Stored records
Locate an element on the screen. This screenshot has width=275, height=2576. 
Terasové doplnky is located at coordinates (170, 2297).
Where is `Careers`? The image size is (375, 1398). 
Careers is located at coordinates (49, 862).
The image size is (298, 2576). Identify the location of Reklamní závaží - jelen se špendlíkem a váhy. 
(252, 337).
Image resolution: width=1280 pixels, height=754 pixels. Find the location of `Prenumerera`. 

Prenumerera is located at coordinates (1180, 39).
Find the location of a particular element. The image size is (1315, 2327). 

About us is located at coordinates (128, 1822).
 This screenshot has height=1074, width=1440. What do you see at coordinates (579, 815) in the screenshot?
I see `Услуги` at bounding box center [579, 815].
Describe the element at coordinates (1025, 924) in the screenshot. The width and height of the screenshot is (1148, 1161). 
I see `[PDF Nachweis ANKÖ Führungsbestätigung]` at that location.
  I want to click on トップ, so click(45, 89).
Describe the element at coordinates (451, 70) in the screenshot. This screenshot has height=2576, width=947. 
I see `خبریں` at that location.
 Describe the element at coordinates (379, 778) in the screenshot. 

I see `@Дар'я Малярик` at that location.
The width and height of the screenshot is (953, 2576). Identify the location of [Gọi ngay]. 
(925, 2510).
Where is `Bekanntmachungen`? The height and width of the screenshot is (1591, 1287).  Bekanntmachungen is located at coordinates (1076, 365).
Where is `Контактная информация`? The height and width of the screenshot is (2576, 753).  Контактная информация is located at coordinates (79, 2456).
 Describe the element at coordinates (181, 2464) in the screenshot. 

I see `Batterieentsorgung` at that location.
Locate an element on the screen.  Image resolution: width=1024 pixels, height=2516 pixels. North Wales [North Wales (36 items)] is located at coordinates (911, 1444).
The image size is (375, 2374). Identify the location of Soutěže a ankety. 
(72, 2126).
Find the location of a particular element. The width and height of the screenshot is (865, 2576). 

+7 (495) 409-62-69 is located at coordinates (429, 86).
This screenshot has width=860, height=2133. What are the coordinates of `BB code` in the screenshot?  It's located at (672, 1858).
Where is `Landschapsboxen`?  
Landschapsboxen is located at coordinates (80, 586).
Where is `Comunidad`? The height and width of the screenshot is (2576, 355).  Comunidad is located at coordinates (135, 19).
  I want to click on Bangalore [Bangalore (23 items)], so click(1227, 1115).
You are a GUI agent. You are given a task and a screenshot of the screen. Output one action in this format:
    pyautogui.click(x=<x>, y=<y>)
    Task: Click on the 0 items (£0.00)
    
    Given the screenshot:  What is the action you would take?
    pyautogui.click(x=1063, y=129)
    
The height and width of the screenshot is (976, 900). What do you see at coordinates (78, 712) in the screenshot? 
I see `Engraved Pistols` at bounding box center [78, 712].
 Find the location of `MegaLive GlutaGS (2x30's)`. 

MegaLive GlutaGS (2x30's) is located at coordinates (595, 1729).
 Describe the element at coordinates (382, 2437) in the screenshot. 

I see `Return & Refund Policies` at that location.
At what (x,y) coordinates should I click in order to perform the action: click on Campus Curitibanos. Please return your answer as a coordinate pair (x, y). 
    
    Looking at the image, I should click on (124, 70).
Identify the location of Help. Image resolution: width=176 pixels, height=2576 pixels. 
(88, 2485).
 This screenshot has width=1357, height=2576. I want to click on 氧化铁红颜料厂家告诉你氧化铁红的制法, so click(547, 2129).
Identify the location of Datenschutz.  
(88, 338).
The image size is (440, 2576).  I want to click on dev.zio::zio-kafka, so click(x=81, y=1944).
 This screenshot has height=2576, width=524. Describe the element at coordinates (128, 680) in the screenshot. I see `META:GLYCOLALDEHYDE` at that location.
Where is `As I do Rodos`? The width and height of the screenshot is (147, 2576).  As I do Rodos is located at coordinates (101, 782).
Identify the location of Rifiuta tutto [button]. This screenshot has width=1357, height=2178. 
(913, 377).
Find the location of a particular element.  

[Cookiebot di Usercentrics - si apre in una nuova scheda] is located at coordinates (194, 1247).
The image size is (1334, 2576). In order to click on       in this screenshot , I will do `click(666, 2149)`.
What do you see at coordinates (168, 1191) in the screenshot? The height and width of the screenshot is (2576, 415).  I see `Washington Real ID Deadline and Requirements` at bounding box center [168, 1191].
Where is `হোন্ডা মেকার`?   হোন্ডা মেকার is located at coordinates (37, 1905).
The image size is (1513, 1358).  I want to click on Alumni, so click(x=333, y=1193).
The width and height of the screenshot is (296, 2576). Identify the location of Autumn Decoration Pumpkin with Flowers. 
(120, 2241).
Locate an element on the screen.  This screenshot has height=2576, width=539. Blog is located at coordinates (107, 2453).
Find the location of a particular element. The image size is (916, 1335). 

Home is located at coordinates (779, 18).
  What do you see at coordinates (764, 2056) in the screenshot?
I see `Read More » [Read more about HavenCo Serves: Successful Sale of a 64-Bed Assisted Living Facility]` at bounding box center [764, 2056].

SET PROBLEM » Collect each line of the records that includes the word "order".

ANSWER FOR THE TASK »
At what (x,y) coordinates should I click in order to perform the action: click on Campus Curitibanos. Please return your answer as a coordinate pair (x, y). 
The image size is (1334, 2576). In order to click on       in this screenshot , I will do `click(666, 2149)`.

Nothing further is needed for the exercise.